Fecha: 20 de Febrero de 2018

Tribunal: AP - Valencia

Ponente: RIUS ALARCO, CAROLINA

Nº de sentencia: 104/2018

Núm. Cendoj: 46250370032018100007

Núm. Ecli: ES:APV:2018:368

Núm. Roj: SAP V 368/2018


Encabezamiento


AUDIENCIA PROVINCIAL DE VALENCIA
SECCIÓN TERCERA
ROLLO 142/2.017
NIG 46250-43-1-2015-0073017
DIMANANTE DEL P.A. 81/2.016 DEL JUZGADO DE INSTRUCCIÓN 1 DE LLIRIA
SENTENCIA Nº 104/2018:
ILUSTRÍSIMOS SEÑORES:
PRESIDENTE Don Carlos Climent Durán
MAGISTRADA Doña Carolina Rius Alarcó
MAGISTRADO Don Lamberto J. Rodríguez Martínez
En la ciudad de Valencia, a veinte de febrero del año dos mil dieciocho.
La Sección Tercera de la Audiencia Provincial de Valencia, integrada por los Ilmos. Señores del margen,
ha visto en juicio oral y público la causa instruida con el número 81 del año 2016 por el Juzgado de Instrucción
número 1 de los de la ciudad de Lliria, por supuestos delitos de apropiación indebida y de estafa, seguida
contra Carlos Daniel , con D.N.I. NUM000 , mayor de edad, cuyas demás circunstancias personales
constan en autos, sin antecedentes penales, y en situación de libertad provisional por esta causa, y contra
la mercantil Rescates Jiennenses, S.L., en la que son parte el Ministerio Fiscal, representado por el Ilmo.
Sr. Don Jorge Boguñá Pacheco; como acusación particular, la mercantil Exim Maquinaria, S.L., representada
por la Procuradora Doña Laura Espuny Sanchis, y defendida por el Letrado Don Ignacio Navarro Giménez, y
los reseñados acusados, representados por la Procuradora Doña Eva María Tello Calvo, y defendidos por la
Letrada Doña Amelia Pulido Pasadas; y siendo ponente la Ilma. Sra. Magistrada Doña Carolina Rius Alarcó,
quien expresa el parecer del Tribunal.

Antecedentes

1.- En sesiones que tuvieron lugar los días 1 y 16 del corriente mes de febrero de este año 2018 se celebró ante este Tribunal el acto solemne del juicio oral y público de la presente causa, practicándose en el mismo las pruebas propuestas por las partes que fueron admitidas y no renunciadas posteriormente, consistentes en el interrogatorio del acusado, testifical y documental.

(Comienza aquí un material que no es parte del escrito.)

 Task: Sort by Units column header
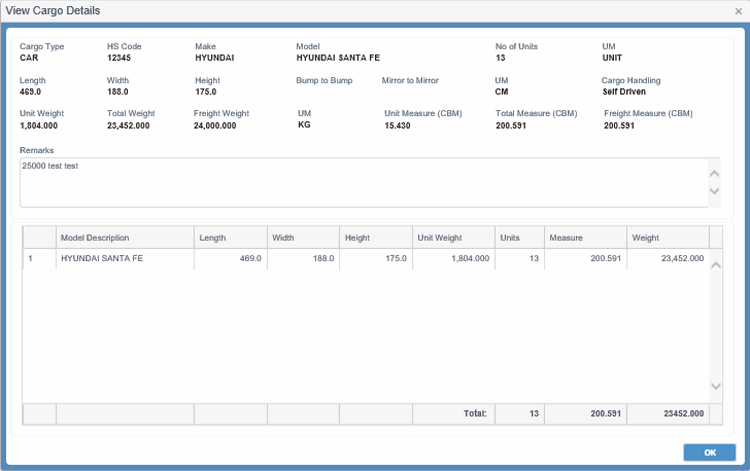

2.- En dicho acto del juicio, y tras la práctica de la prueba, el Ministerio Fiscal elevó a definitivas sus conclusiones provisionales, alegando que los hechos no eran legalmente constitutivos de delito alguno, y que procedía decretar la libre absolución del acusado, con declaración de las costas de oficio.

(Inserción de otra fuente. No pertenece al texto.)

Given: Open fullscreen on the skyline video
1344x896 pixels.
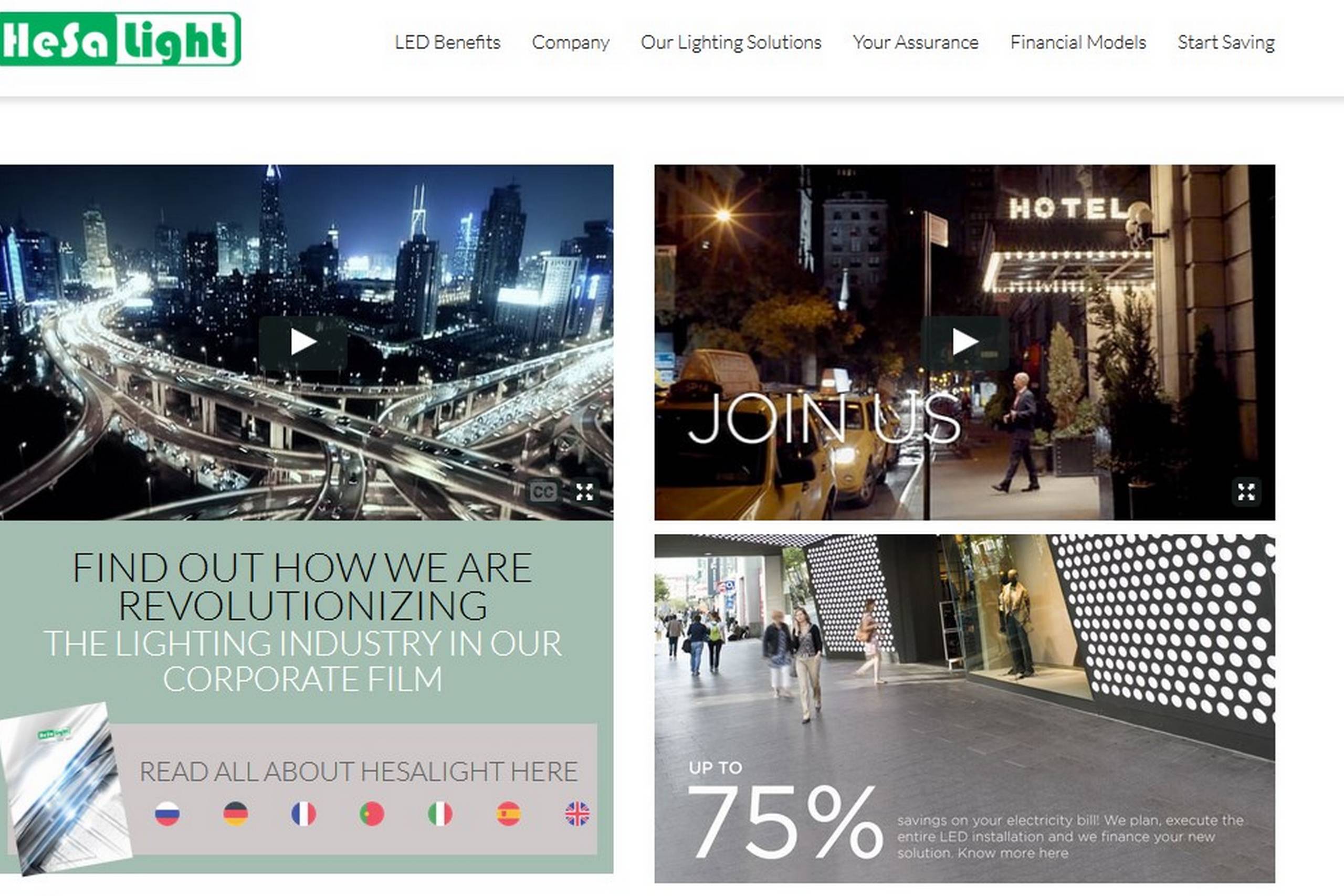Looking at the screenshot, I should click(584, 491).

3.- La acusación particular también elevó a definitivas sus conclusiones provisionales, calificando los hechos como constitutivos de un delito de apropiación indebida del artículo 253, en relación con los artículos 249 y 250, del Código Penal , y de dos delitos de estafa de los artículos 248 y 251 del Código Penal , de los que estimó responsables a los acusados en concepto de autores, sin la concurrencia de circunstancias modificativas de la responsabilidad penal, solicitando, para el acusado, Sr. Carlos Daniel , por el delito de apropiación indebida, tres años de prisión y multa de diez meses, con cuota diaria de doscientos euros; por el primer delito de estafa, las penas de dos años de prisión y multa de ocho meses, con cuota diaria de doscientos euros; y por el segundo delito de estafa, las penas de tres años de prisión y multa de diez meses, con cuota diaria de doscientos euros; y para la mercantil Rescates Jiennenses, S.L., por el delito de apropiación indebida, multa de diez meses con cuota diaria de doscientos euros, y por el delito de estafa, multa de ocho meses con cuota diaria de doscientos euros; y en cuanto a la responsabilidad civil, que indemnizaran de manera solidaria a Exim Maquinaria, S.L., en la suma de 20.000 euros, más los intereses legales, y las costas del procedimiento.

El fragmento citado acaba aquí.